BASH - Need to echo for loop output to one line

I'm trying to echo the release version of some of our Linux servers. Typically I do these types of things by "catting" a text file with the host names, "ssh-ing" to the host and running my string.

This is what I've written

for i in `cat versions.txt` ; do echo $i ; ssh $i cat /etc/issue | grep release ; done

This works, but I get output like

ServerName
Red Hat Enterprise Linux Server release 5.6 (Tikanga)

I'm trying to get it to look like

ServerName Red Hat Enterprise Linux Server release 5.6 (Tikanga)

I've looked around the forums and messed with printf and echo -n but I can't seem to get the syntax right. Any help is appreciated.

Why not run grep on the server instead of cat? Less traffic.

Also, a while loop is more appropriate.

Use printf to print a string without adding a newline at the end.

ssh -n is used to prevent ssh from 'eating' all the input in versions.txt (otherwise it would run once then stop).

If ssh fails, it prints "couldn't login", so you don't get a line like server1 server2 server3 server4 server4-information when server1-3 fail to login.

while read i
do
        printf "%s " "$i"
        ssh -n $i grep release /etc/issue || echo "couldn't login"
done < versions.txt
1 Like

This is great, and exactly what I needed. Thank you very much! :b:

I have a quick question, just to increase my own knowledge.

Why is a "while" loop better for this? Is that just a personal preference?

The reason the while loop is better is because the for loop requires back-ticks this invokes another instance of the shell to execute, also the cat external executable needs to be loaded to read the file.

In contrast while can use the shell internal read command to load the file.

The assumption here is your versions.txt file has 1 host name per line and not something like:

server1 server2 server3
server4 server5 server6

And the `cat file` stores the whole file in memory before the loop starts.
The while loop reads the file line by line, so only one line is in memory.

Most importantly, it doesn't do quite exactly what you think it does -- splitting across whitespace, not lines.
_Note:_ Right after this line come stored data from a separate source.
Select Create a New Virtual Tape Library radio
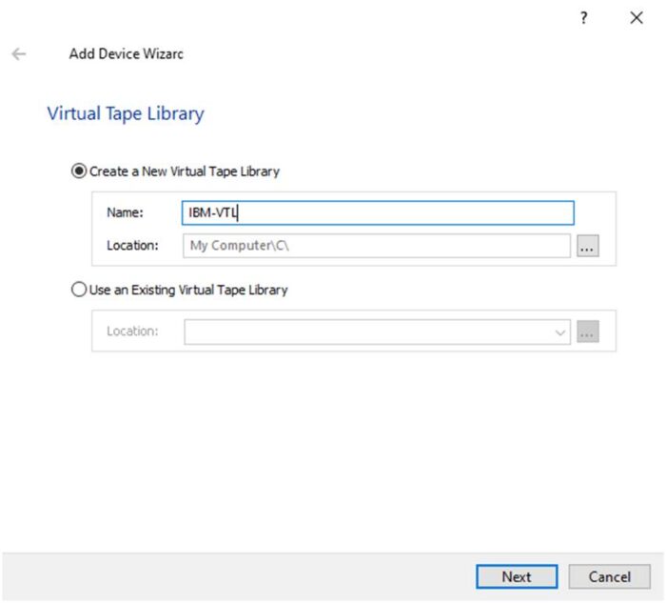 [x=79, y=171]
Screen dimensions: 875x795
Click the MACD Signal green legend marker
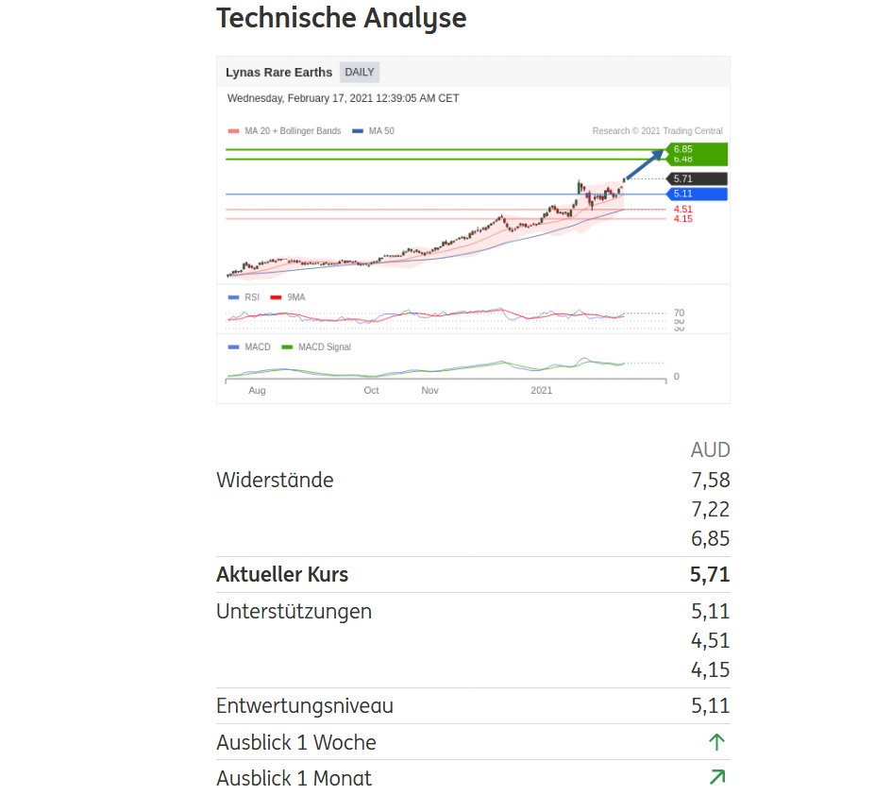(288, 347)
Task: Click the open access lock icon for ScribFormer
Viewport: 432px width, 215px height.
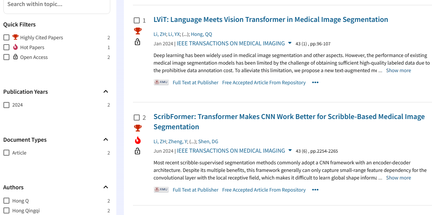Action: pyautogui.click(x=137, y=151)
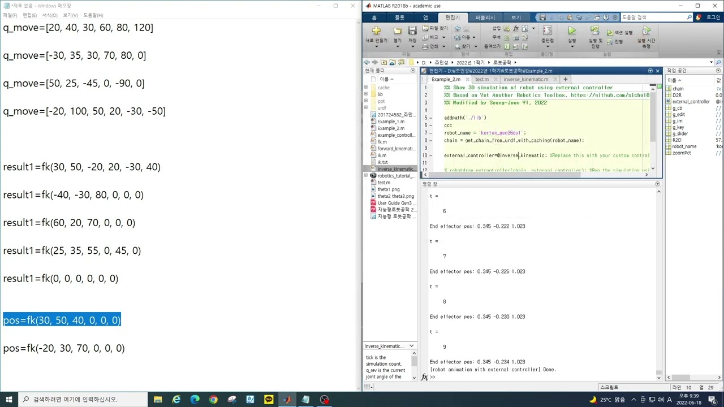Screen dimensions: 724x407
Task: Switch to the inverse_kinematic.m editor tab
Action: [525, 79]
If you try to handle data any more complex than that, or there happens to be anything you didn't expect in it, you'll be in for a big surprise.

It also tends to break down a lot. There's a limit to how much you can cram in one statement, surprisingly small on some systems.

Also, it's inefficient because it crams it all into one statement. Just because you can doesn't mean you should.

See useless use of cat, useless use of backticks, and particularly dangerous backticks.